The overlay's bitstream and related files (.tcl and.hwh) can be found in /bnn/src/network/output/bitstream/. Let's list on this directory:
// sfcW1A1-Zybo-Z7.bit PL Bitstream.
// sfcW1A1-Zybo-Z7.hwh Hardware definition file.
// sfcW1A1-Zybo-Z7.tcl Hardware configuration file.
All three files conform the PYNQ overlay for our SFC model. Now, you can proceed with the PYNQ integration step.
Goal: Integrate the SFC model and the Zybo-Z7 plattform to the BNN-PYNQ module to perform inference.
Firstly, an installation of the bnn package is required. Follow the instructions in the BNN-PYNQ repository to install the python package on my Zybo-Z7 running PYNQ linux distro. Afterwards, some modifications had to be done for the package to support my board.
Locate my BNN-PYNQ python installation directory and got to the ./bnn/src/network directory. On my board running PYNQ 2.4, the bnn package directory is: /usr/local/lib/python3.6/dist-packages/bnn/.
Copy the three SFC overlay files from Section3 to my Zybo-Z7, directory./bnn/bitstreams/Zybo-Z7/ using scp.
Also, copy the packed weights and thresholds from Section2 to the Zybo-Z7, directory ./bnn/params/mnist/sfcW1A1.
To integrate the bnn python wrapper to the Zybo-Z7 board, the file ./bnn/bnn.py and ./bnn/__init__.py need to be modified. Allow bnn.py to recognize your board and network. Also, remember to add a reference to your network in __init__.py as an available parameter ( NETWORK_SFCW1A1 in my case ).
One more step to go! The helper library needs to be compiled on your board. You need to transfer the files main_python.cpp and config.h that define the characteristics of our NN model into PYNQ to compile the helper library.
To do so, copy the directories hw and sw you created in Section 2 of this post to the ./bnn/src/network/sfcW1A1 directory of the Zybo-Z7.
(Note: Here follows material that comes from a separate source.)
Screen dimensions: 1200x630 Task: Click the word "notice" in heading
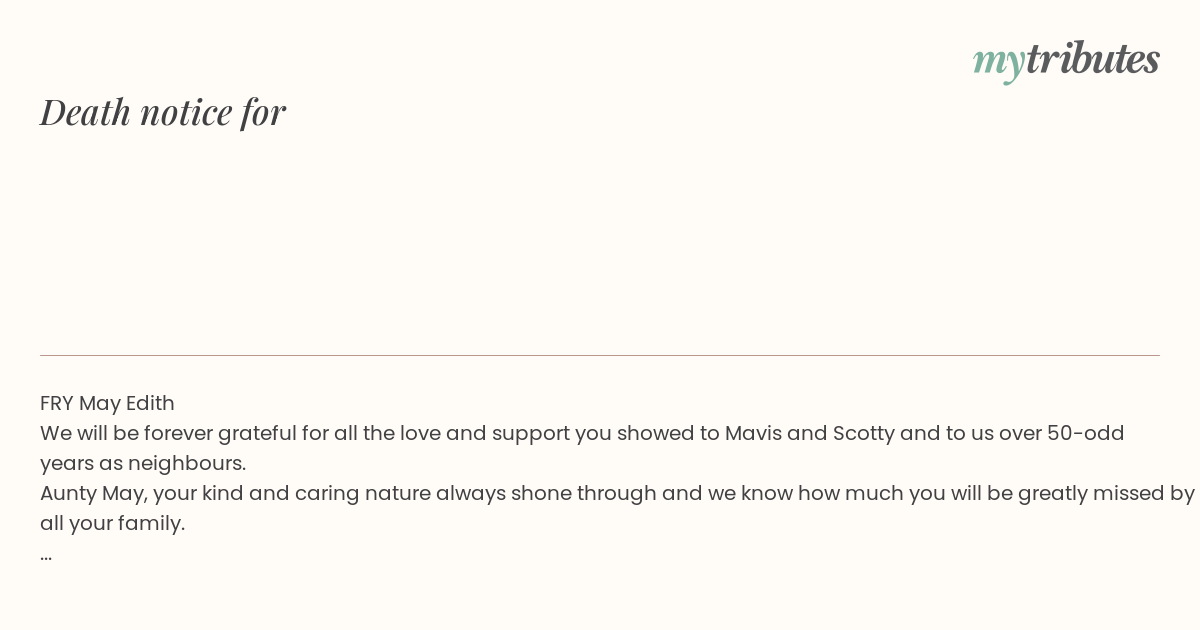pyautogui.click(x=186, y=112)
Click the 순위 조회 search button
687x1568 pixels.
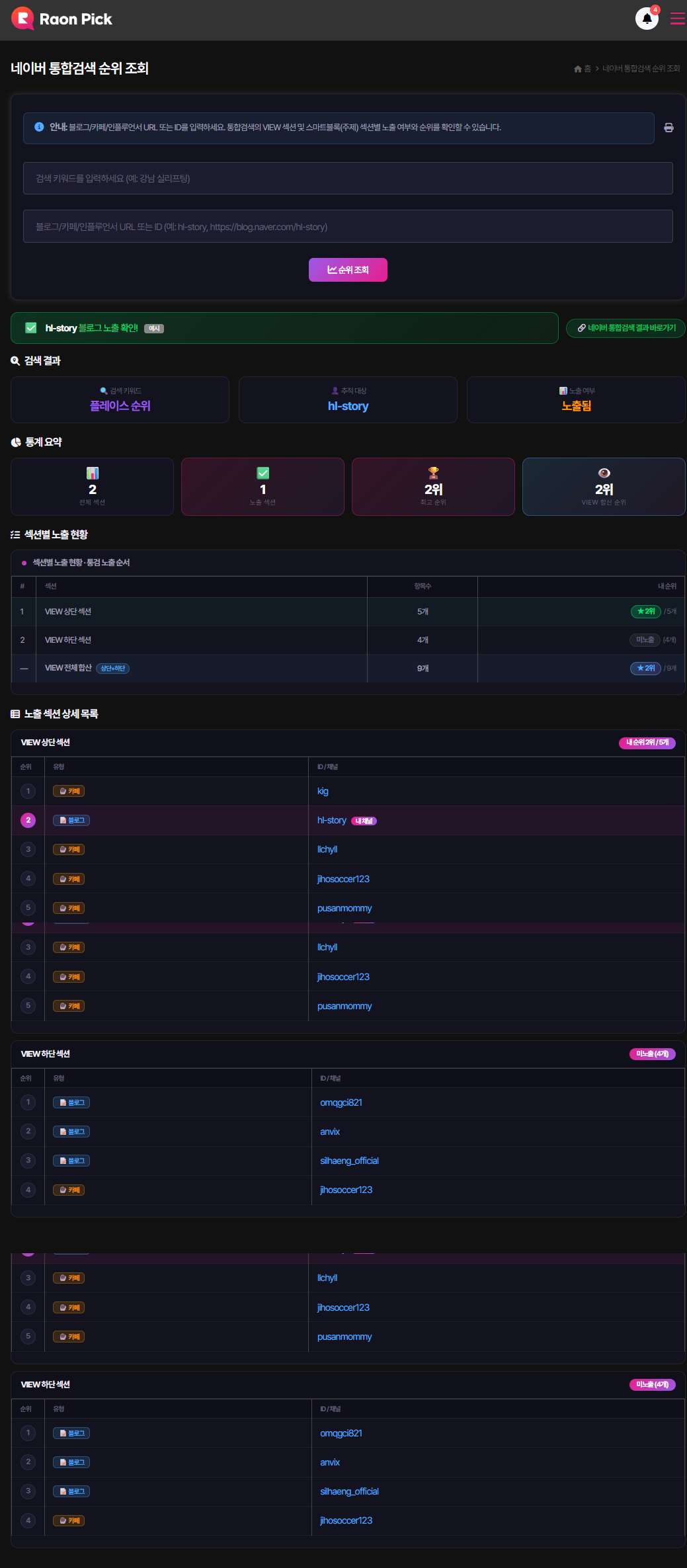[x=348, y=270]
Before the library can be compiled, you should modify the file make-sw.sh present in./bnn/src/network/ to account for the Zybo-Z7.
Afterwards, ssh to the Zybo-Z7, reach./bnn/src/network and run:
./make-sw sfcW1A1 python_hw
After completion, the python_hw-sfcW1A1-Zybo-Z7.so library gets compiled on the board at ./bnn/src/network/output/sw/. Move it to a new directory at ./bnn/libraries/Zybo-Z7/.
Finally, with the library in place and the python wrapper modified you should be good to go!
Goal: Test the SFC network in terms of accuracy and speed.
Note: This test works only for the SFC network, trained for MNIST. Different networks or trainings need different notebooks, so this section is specific to the SFC network trained for MNIST.
After installing the bnn package, connect to the PYNQ jupyter notebook using your browser.
Check out the bnn directory, open SFCW1A1_MNIST.ipynb and run it!
We have 95.71% accuracy at 5.12us per image.
Congrats! We have implemented and tested a BNN on the small Zybo-Z7-10.